In this paper, we will not examine the empirical issue of the determinants of the “evolutionary advantage” of the non-poor over the poor in Pre-Industrial societies, nor the effect of policies on this advantage. Using empirical evidence from Clark and Hamilton (2006), Clark and Cummins (2015), de la Croix et al. (2019) and Cummins (2020), we will take the existence of an advantage of the non-poor in terms of the size of surviving offspring as given, and examine the consequences of that “evolutionary advantage” for the measurement of poverty across long periods of time. The question is: how does the existence of an evolutionary advantage for the non-poor over the poor affect the measurement of poverty in Pre-Industrial societies?
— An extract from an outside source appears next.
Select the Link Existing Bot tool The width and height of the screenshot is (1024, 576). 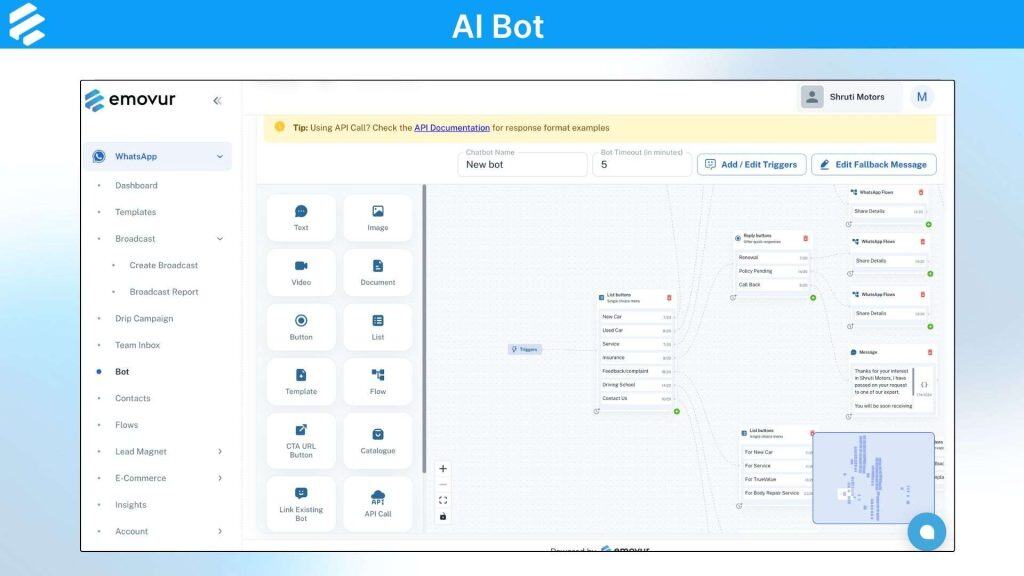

To answer that question, a first step consists of rewriting the level of the long-run headcount poverty rate of Proposition 2 while substituting for the parameter \(\mu\) measuring the strength of the evolutionary advantage of the non-poor over the poor. We can then examine how variations in \(\mu\) affect the level of the long-run poverty rate.Footnote 18 Our results are summarized in Proposition 3.

Proposition 3

The long-run headcount poverty rate is:

$$\begin{aligned} {\rm HC}=\frac{{\bar{m}}_{p}-\mu {\bar{m}}_{n}+\root 2 \of {\left( {\bar{m}}_{p}+\mu {\bar{m}} _{n}\right) ^{2}-4\mu \left( 1-m_{n}-m_{p}\right) }}{2-{\bar{m}}_{p}-\mu \bar{m }_{n}+\root 2 \of {\left( {\bar{m}}_{p}+\mu {\bar{m}}_{n}\right) ^{2}-4\mu \left( 1-m_{n}-m_{p}\right) }} \end{aligned}$$

where \(\mu >1\) measures the strength of the evolutionary advantage of the non-poor over the poor.
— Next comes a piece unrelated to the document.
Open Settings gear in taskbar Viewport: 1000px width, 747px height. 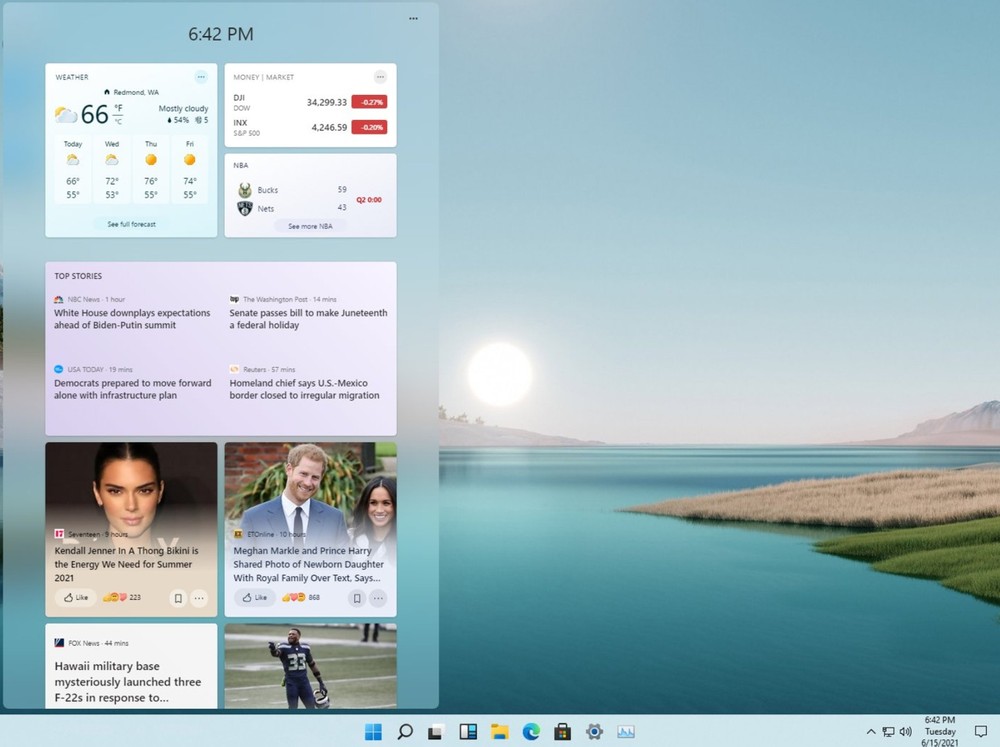594,731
The derivative of the long-run headcount ratio with respect to the strength of the evolutionary advantage of the non-poor \(\mu\) has an ambiguous sign, which depends on the following condition:

$$\begin{aligned} \frac{\partial {\rm HC}}{\partial \mu }\gtrless 0\iff 1-{\rm HC}\gtrless {\bar{m}}_{n} \end{aligned}$$

Proof

See the Appendix. \(\square\)

Proposition 3 states that the long-run level of the headcount poverty rate is entirely determined by (i) the strength of the evolutionary advantage of the non-poor over the poor, i.e., the parameter \(\mu\); (ii) the patterns of social mobility, i.e., parameters \(\left\{ m_{p},m_{n}\right\}\). The long-run prevalence of poverty depends on survival conditions and fertility only insofar as they determine the strength of the evolutionary advantage of the non-poor, but not otherwise.Footnote 19

The second part of Proposition 3 states a result that could not have been anticipated without a modeling of the measurement problem at stake: the long-run headcount poverty rate may be increasing or decreasing with respect to the strength of the evolutionary advantage of the non-poor over the poor \(\mu\). Two distinct cases can arise. On the one hand, if the downward mobility for the non-poor is low (i.e., \({\bar{m}}_{n}\) is high) with respect to \(1-{\rm HC}\), a rise of the strength of the evolutionary advantage of the non-poor over the poor contributes to decrease the long-run poverty headcount ratio. On the other hand, if the downward mobility for the non-poor is high (i.e., \({\bar{m}}_{n}\) is low) with respect to \(1-{\rm HC}\), an increase in the strength of the evolutionary advantage of the non-poor contributes to increase the long-run poverty headcount ratio.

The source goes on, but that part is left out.